Copy the lines below word for word, skipping any image.
::::::::::
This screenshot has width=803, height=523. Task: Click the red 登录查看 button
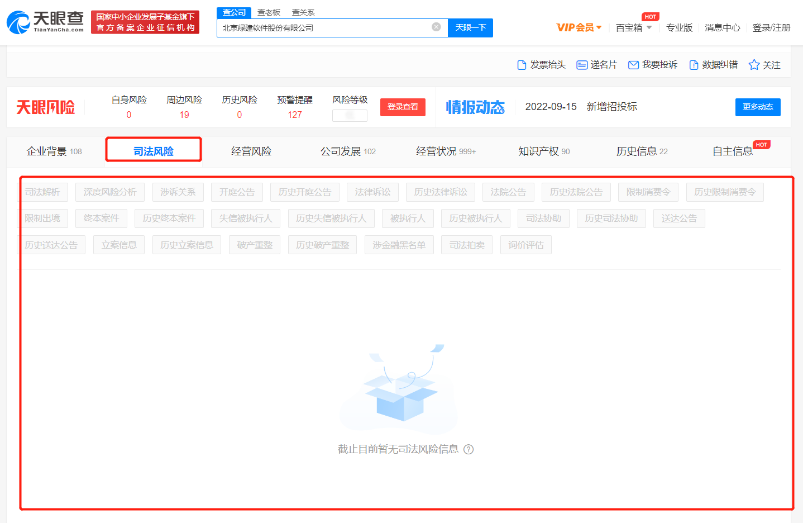tap(403, 107)
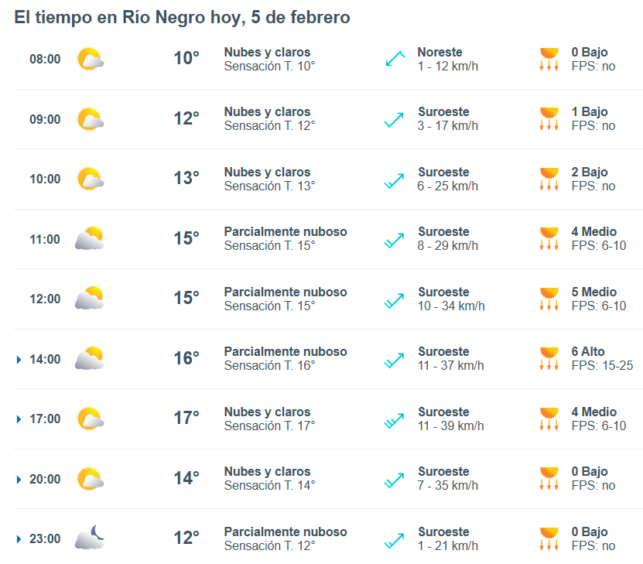Click the 16° temperature at 14:00
Screen dimensions: 643x564
[x=186, y=359]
::::::::::
## EXERCISE SOLUTION:
This screenshot has width=803, height=523. Task: Click the red 登录查看 button
tap(403, 107)
Click the 16° temperature at 14:00
Screen dimensions: 643x564
[x=186, y=359]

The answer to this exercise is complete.